• Problem statement: Write each entry out again exactly as it was given.

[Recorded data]
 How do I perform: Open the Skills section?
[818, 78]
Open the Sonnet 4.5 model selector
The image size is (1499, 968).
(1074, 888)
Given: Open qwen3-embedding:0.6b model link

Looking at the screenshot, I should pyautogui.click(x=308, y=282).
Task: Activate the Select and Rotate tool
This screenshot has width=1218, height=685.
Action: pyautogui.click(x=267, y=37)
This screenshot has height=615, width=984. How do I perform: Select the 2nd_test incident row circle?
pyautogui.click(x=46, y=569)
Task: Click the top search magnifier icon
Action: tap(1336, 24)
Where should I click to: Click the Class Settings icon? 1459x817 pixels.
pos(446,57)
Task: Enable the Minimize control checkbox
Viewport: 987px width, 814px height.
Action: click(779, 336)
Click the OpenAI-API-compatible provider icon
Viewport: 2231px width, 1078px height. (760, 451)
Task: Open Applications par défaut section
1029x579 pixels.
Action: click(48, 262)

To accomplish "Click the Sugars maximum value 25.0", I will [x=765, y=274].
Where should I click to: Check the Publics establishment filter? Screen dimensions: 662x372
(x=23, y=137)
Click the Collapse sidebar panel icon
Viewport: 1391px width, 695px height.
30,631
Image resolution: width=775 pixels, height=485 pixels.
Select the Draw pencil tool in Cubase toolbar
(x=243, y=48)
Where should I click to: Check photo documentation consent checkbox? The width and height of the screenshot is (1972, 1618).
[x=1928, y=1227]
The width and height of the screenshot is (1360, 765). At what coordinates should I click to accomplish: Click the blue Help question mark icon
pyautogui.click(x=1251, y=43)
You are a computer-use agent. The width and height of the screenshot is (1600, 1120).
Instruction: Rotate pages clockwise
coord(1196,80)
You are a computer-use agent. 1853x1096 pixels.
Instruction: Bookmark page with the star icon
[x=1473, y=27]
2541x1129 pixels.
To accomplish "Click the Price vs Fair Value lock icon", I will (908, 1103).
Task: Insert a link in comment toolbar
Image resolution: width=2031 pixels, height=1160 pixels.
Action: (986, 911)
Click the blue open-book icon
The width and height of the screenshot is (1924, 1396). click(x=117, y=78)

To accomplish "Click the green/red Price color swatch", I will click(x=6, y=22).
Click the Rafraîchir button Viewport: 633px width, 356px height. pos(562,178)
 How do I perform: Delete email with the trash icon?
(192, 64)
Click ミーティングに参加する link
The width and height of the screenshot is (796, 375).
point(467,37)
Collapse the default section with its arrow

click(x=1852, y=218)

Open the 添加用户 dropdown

• Result of the task:
 How do I perform: Open the Skills section?
[818, 78]
Open the Sonnet 4.5 model selector
The image size is (1499, 968).
(1074, 888)
Given: Open qwen3-embedding:0.6b model link

Looking at the screenshot, I should pyautogui.click(x=308, y=282).
Task: Activate the Select and Rotate tool
This screenshot has width=1218, height=685.
Action: pyautogui.click(x=267, y=37)
This screenshot has height=615, width=984. How do I perform: Select the 2nd_test incident row circle?
pyautogui.click(x=46, y=569)
Task: Click the top search magnifier icon
Action: tap(1336, 24)
Where should I click to: Click the Class Settings icon? 1459x817 pixels.
pos(446,57)
Task: Enable the Minimize control checkbox
Viewport: 987px width, 814px height.
Action: click(779, 336)
Click the OpenAI-API-compatible provider icon
Viewport: 2231px width, 1078px height. (760, 451)
Task: Open Applications par défaut section
1029x579 pixels.
Action: click(48, 262)

To accomplish "Click the Sugars maximum value 25.0", I will [x=765, y=274].
Where should I click to: Check the Publics establishment filter? Screen dimensions: 662x372
(x=23, y=137)
Click the Collapse sidebar panel icon
Viewport: 1391px width, 695px height.
30,631
Image resolution: width=775 pixels, height=485 pixels.
Select the Draw pencil tool in Cubase toolbar
(x=243, y=48)
Where should I click to: Check photo documentation consent checkbox? The width and height of the screenshot is (1972, 1618).
[x=1928, y=1227]
The width and height of the screenshot is (1360, 765). At what coordinates should I click to accomplish: Click the blue Help question mark icon
pyautogui.click(x=1251, y=43)
You are a computer-use agent. The width and height of the screenshot is (1600, 1120).
Instruction: Rotate pages clockwise
coord(1196,80)
You are a computer-use agent. 1853x1096 pixels.
Instruction: Bookmark page with the star icon
[x=1473, y=27]
2541x1129 pixels.
To accomplish "Click the Price vs Fair Value lock icon", I will (908, 1103).
Task: Insert a link in comment toolbar
Image resolution: width=2031 pixels, height=1160 pixels.
Action: (986, 911)
Click the blue open-book icon
The width and height of the screenshot is (1924, 1396). click(x=117, y=78)

To accomplish "Click the green/red Price color swatch", I will click(x=6, y=22).
Click the Rafraîchir button Viewport: 633px width, 356px height. pos(562,178)
 How do I perform: Delete email with the trash icon?
(192, 64)
Click ミーティングに参加する link
The width and height of the screenshot is (796, 375).
point(467,37)
Collapse the default section with its arrow

click(x=1852, y=218)

Open the 添加用户 dropdown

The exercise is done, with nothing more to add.